When it comes to fundamentalist zealotry, I wish I could afford the luxury of contempt. At the time of l’Affaire Gindi, I was one of Roy Allison’s acolytes -- or, more precisely, much influenced by a strict, numbers-tell-the-story objectivist for whom the sun rose and set on his audio hero. I mention this only because Allison designed and manufactured his own drivers. Anyone who did otherwise was a mere "enclosure stuffer." The well-reviewed Allison Model One remained unchanged for better than a dozen years.

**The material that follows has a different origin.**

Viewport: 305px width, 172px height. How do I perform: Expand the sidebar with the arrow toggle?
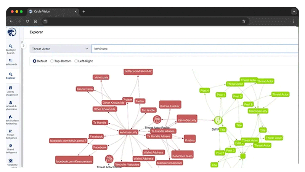[23, 46]
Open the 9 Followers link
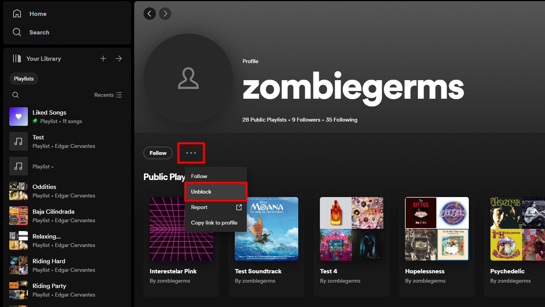 306,120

With that time scale perhaps in mind, my guru expressed contempt for audio designers who brought modifications to market more speedily than seemed fitting. "Why can’t they get it right the first time?" It’s a fair question, but frequently it’s the wrong question. If something initially good can in time be improved on, should it be? Obviously, yes. With respect to my having lived with three WATT/Puppy iterations, the successors to the excellent Series 5 represent good, valid advances. Nor is it a matter of apples and oranges: the Series 7 is very much a WATT/Puppy.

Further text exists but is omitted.